Literature Review and References

In our exploration of aligning LLMs to financial advising tasks, we draw upon significant works like Cheng et al.'s "Black-Box Prompt Optimization" and Rafailov et al.'s insights on Direct Preference Optimization (DPO). These studies provide a foundation for our methodologies, particularly in human-alignment strategies and efficiency in model optimization without extensive retraining. Our project stands at the intersection of cutting-edge research and practical financial advisory solutions, embodying the latest advancements in AI and machine learning within the financial context.

Data Science Capstone Project Partnership

Our project, in collaboration with Accenture, represents a pivotal step in the Data Science Capstone Project. This partnership underscores our commitment to integrating academic rigor with industry-relevant applications, particularly in the realm of generative AI LLMs for financial advising.

Methodologies and Technologies

Auto Retrieval-Augmented Generation (AutoRAG)

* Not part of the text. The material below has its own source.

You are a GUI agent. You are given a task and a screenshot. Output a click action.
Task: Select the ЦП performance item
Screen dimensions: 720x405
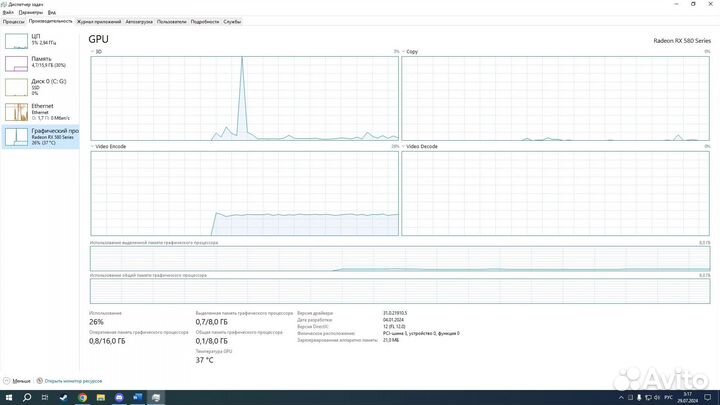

AutoRAG epitomizes our model-agnostic approach, facilitating dynamic queries for financial advice. By incorporating intent classification, we ensure that user queries are efficiently routed to either structured or unstructured RAG based on the nature of the information sought. This dual-pathway ensures that whether the query requires insights from textual content or data analytics, the system is poised to generate accurate and relevant responses.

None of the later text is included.